United States District Court, D. Maryland

February 5, 2019

EBERWEIN GROUP, LLC, trading as Merlin Auto Club, and JOHN LUND KELLER, Defendants.



         Plaintiff Tracy Arthur Alston has filed suit against Defendants Eberwein Group, LLC ("Eberwein") and John Lund Keller in connection with a used vehicle he purchased from, and financed through, Eberwein in 2015. The vehicle failed soon after the purchase, leaving Alston owing money on a car he could no longer use. Alston has filed suit against Eberwein alleging certain material misrepresentations about the quality of the vehicle. He has also alleged that, in attempting to collect on Alstons's outstanding loan balance, Defendants engaged in predatory practices in violation of federal and state consumer protection statutes. Pending before the Court is Defendants' Motion to Dismiss Plaintiffs First Amended Complaint, which is ripe for disposition. Having reviewed the submitted materials, the Court finds no hearing necessary. See D. Md. Local R. 105.6. For the reasons set forth below, Defendants' Motion to Dismiss is GRANTED IN PART and DENIED IN PART.


         In April 2015, Alston purchased a 2000 Dodge Caravan from Eberwein for $6, 288.73, with financing from Eberwein. About 20 days later, while the Caravan was still under warranty, the fuel pump and suspension failed, prompting Alston to return the vehicle to Eberwein. At that point, Alston had, by his calculation, paid approximately $1, 300 towards the Caravan. Alstons's insurance company, State Farm, paid out $2, 647.21 to Eberwein. In Alstons's estimation, that insurance payment fully settled his outstanding financing debt to Eberwein.

         However, two years later, Alston received a May 30, 2017 letter from Keller ("the Keller Letter"), an attorney acting on behalf of Eberwein, with the subject heading: "Re: Eberwein Group, LLC t/a Merlin Auto Club v. Tracy Arthur Alston, in the District Court of Maryland for Prince Georges's County, No. (Unassigned)." Keller Letter at 1, Mot. Dismiss Ex. 3, ECF No. 30-5. In the letter, Keller stated that he had been retained by Eberwein "for the purpose of filing suit against you for the sum of $4, 252.79," Alstons's alleged outstanding balance on the Caravan. Id. Keller further stated that "[b]efore filing suit, it is my policy to give a prospective Defendant a chance to pay the debt in full" and instructed Alston to "immediately render payment." Id. Keller warned that if Alston did not render payment or "an offer for a payment schedule" that Eberwein found acceptable, Keller would "file suit after I am properly able to assume that the debt is a valid debt." Id. The letter included a notice to Alston of his right under the Fair Debt Collection Practices Act ("FDCPA") to dispute the validity of, and require verification of, the debt within 30 days of receipt of the letter and of the procedure for doing so. Id. at 2-3.

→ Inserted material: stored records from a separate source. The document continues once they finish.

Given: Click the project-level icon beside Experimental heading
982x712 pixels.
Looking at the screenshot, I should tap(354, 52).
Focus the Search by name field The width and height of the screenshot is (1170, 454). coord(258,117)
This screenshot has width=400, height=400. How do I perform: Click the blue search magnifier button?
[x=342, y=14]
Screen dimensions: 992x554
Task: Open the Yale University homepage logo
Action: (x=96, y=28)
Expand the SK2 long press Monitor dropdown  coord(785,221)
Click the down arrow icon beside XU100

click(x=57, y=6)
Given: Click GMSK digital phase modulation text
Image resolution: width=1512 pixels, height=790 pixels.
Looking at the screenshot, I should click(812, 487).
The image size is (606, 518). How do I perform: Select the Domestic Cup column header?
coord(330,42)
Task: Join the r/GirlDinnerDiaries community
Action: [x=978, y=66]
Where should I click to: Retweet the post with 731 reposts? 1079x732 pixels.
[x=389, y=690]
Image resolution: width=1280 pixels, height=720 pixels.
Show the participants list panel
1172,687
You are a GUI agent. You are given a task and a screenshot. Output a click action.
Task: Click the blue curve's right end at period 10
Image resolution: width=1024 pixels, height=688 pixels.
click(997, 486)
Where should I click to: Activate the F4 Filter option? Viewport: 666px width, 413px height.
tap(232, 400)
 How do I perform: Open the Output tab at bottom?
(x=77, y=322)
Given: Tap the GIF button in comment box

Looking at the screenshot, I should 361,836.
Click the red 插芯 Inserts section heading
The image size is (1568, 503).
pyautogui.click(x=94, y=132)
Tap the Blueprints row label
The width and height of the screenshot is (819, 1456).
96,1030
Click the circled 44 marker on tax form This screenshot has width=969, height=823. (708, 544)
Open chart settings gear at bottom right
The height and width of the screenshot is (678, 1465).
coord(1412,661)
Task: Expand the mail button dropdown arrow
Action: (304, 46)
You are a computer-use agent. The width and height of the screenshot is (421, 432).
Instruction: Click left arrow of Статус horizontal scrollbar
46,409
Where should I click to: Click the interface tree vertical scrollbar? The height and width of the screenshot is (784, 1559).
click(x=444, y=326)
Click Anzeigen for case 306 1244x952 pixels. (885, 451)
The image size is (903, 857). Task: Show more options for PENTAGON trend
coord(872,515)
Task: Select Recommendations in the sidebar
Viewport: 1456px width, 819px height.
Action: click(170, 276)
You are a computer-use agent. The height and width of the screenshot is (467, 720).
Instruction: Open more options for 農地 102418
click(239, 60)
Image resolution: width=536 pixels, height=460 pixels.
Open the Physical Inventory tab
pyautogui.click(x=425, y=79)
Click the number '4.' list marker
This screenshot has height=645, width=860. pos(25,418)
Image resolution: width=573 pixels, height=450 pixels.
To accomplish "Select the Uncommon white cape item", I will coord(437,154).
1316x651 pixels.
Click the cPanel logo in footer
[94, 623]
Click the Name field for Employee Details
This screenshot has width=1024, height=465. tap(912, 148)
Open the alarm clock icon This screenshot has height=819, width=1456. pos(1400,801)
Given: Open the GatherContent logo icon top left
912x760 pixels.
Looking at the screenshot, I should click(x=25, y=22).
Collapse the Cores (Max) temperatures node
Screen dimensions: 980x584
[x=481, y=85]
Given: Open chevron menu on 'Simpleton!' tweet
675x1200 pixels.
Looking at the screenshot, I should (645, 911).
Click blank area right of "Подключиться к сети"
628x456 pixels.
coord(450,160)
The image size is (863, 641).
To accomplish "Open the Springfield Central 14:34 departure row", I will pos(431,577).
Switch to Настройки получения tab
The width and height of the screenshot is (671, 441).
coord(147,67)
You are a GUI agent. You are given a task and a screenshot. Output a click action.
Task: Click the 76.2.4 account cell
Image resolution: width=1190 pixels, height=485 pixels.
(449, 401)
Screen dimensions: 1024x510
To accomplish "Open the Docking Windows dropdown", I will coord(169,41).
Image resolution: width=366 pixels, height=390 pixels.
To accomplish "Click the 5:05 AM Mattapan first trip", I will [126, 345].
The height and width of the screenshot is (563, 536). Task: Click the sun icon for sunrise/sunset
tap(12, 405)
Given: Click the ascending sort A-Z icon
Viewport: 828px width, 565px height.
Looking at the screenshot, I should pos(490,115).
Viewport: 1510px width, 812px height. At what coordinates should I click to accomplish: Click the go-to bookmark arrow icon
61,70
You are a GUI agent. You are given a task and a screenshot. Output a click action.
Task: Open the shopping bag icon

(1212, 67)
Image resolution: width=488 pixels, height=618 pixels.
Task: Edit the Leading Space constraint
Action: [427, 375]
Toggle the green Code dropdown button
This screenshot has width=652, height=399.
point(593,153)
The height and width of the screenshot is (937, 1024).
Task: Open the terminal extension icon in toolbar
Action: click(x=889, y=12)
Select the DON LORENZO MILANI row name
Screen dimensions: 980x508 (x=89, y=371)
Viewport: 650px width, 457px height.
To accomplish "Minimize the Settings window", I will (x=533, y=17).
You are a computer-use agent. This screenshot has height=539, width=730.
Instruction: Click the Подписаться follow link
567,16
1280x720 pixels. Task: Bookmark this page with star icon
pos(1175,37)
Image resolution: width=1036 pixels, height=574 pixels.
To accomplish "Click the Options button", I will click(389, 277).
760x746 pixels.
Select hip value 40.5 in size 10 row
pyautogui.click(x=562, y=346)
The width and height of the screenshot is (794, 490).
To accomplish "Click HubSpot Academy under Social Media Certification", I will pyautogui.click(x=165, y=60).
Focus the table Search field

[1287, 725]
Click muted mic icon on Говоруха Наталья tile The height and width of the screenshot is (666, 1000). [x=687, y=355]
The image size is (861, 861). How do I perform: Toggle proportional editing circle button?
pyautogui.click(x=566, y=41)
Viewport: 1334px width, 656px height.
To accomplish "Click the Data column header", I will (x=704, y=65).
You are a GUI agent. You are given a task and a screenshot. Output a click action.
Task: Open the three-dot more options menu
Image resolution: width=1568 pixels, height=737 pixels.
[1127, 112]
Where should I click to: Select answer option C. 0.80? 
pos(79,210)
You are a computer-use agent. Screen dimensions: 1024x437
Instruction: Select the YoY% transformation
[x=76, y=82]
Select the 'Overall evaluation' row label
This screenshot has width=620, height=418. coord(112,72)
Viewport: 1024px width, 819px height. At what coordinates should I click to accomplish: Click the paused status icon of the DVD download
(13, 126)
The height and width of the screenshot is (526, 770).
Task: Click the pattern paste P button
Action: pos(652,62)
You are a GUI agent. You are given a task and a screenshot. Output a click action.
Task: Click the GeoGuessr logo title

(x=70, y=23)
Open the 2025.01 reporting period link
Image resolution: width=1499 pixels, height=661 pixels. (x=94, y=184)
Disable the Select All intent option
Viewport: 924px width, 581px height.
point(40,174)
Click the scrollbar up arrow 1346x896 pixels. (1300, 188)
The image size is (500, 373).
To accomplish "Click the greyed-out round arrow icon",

         By a letter dated July 1, 2017, Alston requested validation of the debt. In a letter dated July 7, 2017, Keller stated that the claimed debt of $4, 252.79 was accurate.

         On July 28, 2017, Eberwein, represented by Keller, filed suit against Alston in the District Court of Maryland for Prince Georges's County ("the State Court Case") seeking $4, 252.79 for the outstanding debt and $625.00 in attorneys's fees. Mot Dismiss Ex. 1 at 6 (State Court Complaint), ECF No. 30-3. In that case, Alston filed a Notice of Intention to Defend in which he asserted several defenses, specifically, that the debt had been discharged through the doctrine of accord and satisfaction when Eberwein cashed the State Farm insurance check, that Eberwein had waived its right to collect the debt by waiting two years to begin its collection efforts, and that Eberwein was not entitled to collect the debt because it had breached the sales contract and the warranty by failing to repair the Caravan. After Alston disputed the debt in the state court proceeding,, Eberwein reduced its claim to $2, 796.52, citing a miscalculation on its part. On October 25, 207,, the case proceeded to trial, after which Alston was found liable for the entirety of the $2, 796.52 and was assessed $74.00 in costs and $325.00 in attorneys's fees. Although Alston noticed an appeal from that judgment,, he later abandoned it.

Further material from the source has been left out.